Slashdot Mirror


Knuth Got It Wrong

davecb writes "Think you've mastered the art of server performance? Think again. Poul-Henning Kamp, in an article at ACM Queue, finds an off-by-ten error in btrees, because they fail to take virtual memory into account. And he solves the problem in the open source 'Varnish' HTTP accelerator, for all of us to see and use."

8 of 298 comments (clear)

  1. Nope, he didn't by siddesu · · Score: 5, Informative

    Knuth's analysis is valid in the framework of his assumptions, and what is described in the linked article has been known as "cache oblivious b-tree" for not so short time.
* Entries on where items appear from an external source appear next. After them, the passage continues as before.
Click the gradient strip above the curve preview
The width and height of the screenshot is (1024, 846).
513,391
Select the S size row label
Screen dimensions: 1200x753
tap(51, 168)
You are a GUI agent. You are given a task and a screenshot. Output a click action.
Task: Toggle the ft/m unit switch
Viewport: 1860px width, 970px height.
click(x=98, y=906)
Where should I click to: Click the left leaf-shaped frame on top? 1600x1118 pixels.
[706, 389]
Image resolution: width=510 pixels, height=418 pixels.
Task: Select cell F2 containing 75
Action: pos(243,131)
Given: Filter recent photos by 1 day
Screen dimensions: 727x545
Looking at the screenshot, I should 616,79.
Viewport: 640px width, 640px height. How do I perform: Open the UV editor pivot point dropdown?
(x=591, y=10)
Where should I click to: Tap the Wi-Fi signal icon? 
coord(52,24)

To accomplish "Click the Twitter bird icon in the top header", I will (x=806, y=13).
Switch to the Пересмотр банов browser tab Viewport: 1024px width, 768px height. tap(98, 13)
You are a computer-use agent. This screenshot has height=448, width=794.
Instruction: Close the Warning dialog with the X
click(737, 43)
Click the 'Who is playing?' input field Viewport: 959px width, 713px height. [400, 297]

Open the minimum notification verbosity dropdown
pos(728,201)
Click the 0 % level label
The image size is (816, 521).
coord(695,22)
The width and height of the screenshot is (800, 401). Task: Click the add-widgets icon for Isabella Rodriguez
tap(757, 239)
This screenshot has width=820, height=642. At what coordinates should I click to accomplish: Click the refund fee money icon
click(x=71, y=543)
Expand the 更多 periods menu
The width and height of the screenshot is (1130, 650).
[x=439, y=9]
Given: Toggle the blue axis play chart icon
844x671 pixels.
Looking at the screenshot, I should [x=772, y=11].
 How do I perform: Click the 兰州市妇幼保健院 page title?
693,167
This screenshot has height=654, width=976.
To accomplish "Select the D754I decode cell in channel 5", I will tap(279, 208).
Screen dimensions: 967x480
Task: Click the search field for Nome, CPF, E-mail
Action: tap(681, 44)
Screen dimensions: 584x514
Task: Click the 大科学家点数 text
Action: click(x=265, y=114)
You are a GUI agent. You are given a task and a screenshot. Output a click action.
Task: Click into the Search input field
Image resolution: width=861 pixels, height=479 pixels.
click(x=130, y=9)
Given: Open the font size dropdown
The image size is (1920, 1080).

  2. Credit where credit is due... by Anonymous Coward · · Score: 5, Informative
  3. Re:Theoretical performance vs real-world performan by DragonWriter · · Score: 5, Informative

    Yes it's true. In some real-world applications an algorithm encounters it's worst case running time more than the predicted theoretical average case running time.

    That's actually not the issue.

    The issue is that in the real world, the assumptions underlying the calculation of algorithmic complexity may not hold. For instance, Knuth's analysis that the author of the article here holds to be misleading (not, as the Slashdot title suggests, "wrong") calculates the complexity based on the assumption of ideal random access memory, that is, memory for which all accesses are equal cost.

    In real-world computers using caches (as pretty much all real-world computers do, often at many different levels) that assumption does not hold -- access to some parts of the memory address space are much more expensive than accesses to other parts of the address space, and which parts of the address space are expensive changes over time (and how it changes over time potentially depends on the caching strategy used at every level lower than the level at which the algorithm is implemented.)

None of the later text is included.